Maybe me? I am using the GoControl HUSBZB-1 with my HA install. It works well for Z-Wave and I think depending on what ZigBee devices you have could work for that as well. I started with some of my Smartthings devices and they worked fine, but I ran into an issue with my wireless switches in that it would only see the battery level of the switches and would not see the actual button presses of it. I found that deCONZ or zigbee2mqtt supported my switches but is neither can use the GoControl stick. So I purchased a ConBee II stick and using it with zigbee2mqtt for ZigBee stuff while using the GoControl for Z-Wave. Haven't had any issues running both sticks so far.

I've also completed my migration from Smartthings over to HA. And other than some delay at times using those previously mentioned switches (guessing it's a battery saving thing where they go idle so takes a beat for them to respond in HA) everything has been good. Still fleshing out things like tweaking automations and such.

When I first started this process it was mentioned that it would be good to not run this on an SD card which so far is what I've been doing. The case I'm using for the RPi does have an add-on that gives you the ability to easily connect an M.2 drive. Haven't pulled the trigger on it yet, but guess I might as well ask if anyone has a recommendation for a small M.2 drive? This certainly doesn't need something heavy like the M.2 I'm running in my PC, but for the smaller sized drives all the brands seem to be kinda generic. Also need to see how I go about moving it to the M.2 since I'm using the HA OS.

Yeah, think it was you.

Sounds like you just ended up needing 2 dongles, too bad. But I suppose since I'm starting from scratch, I can just get the GoControl HUSBZB-1, and return stuff I buy if it doesn't work with it until I find what I want/need that will work with it.

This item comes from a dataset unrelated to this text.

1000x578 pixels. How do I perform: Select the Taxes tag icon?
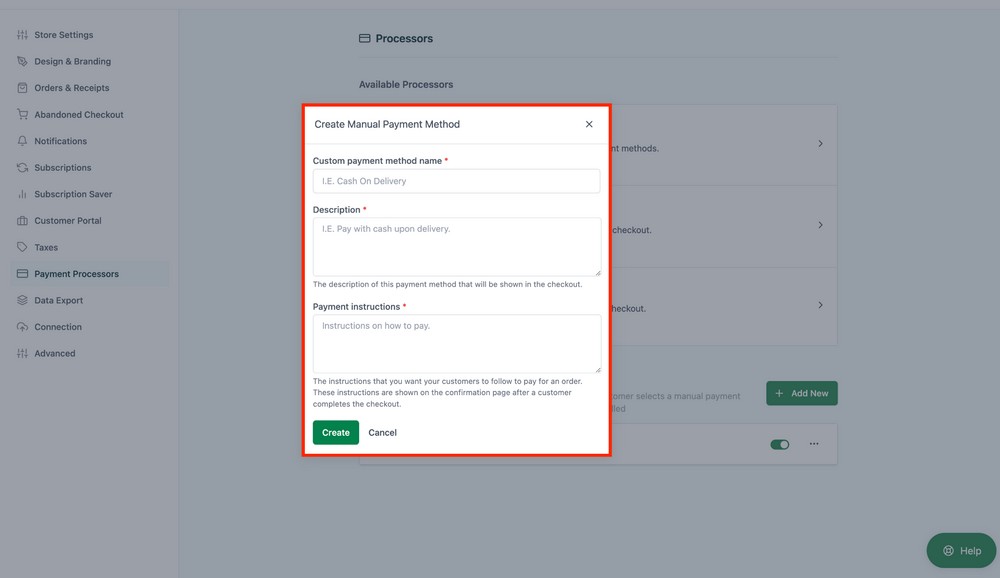click(x=22, y=246)
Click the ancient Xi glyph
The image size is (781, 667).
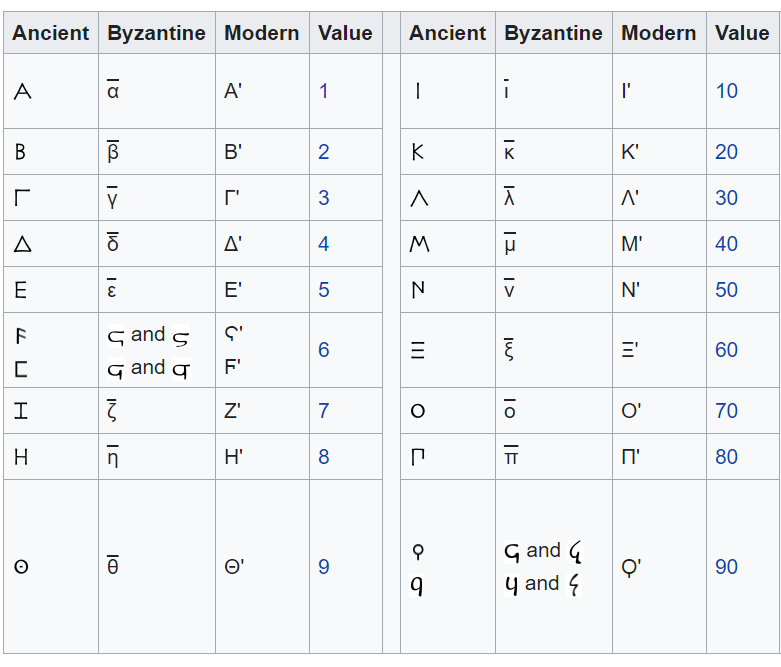click(418, 351)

Your link doesn't seem to show a m.2 slot at all. Doesn't say it has m.2 either on https://www.argon40.com/argon-one-v-2-case-for-raspberry-pi-5.html. Sure you linked to the right case? And AFAIK the standard RPi4 doesn't have the PCIe lanes brought out to be used, you need the Compute module to get those. Unless you use a USB3->m.2 NVM2.

If you don't mind external, use the USB3 boot and get a cheap m.2->USB3 external case and hook it up to the USB3 port.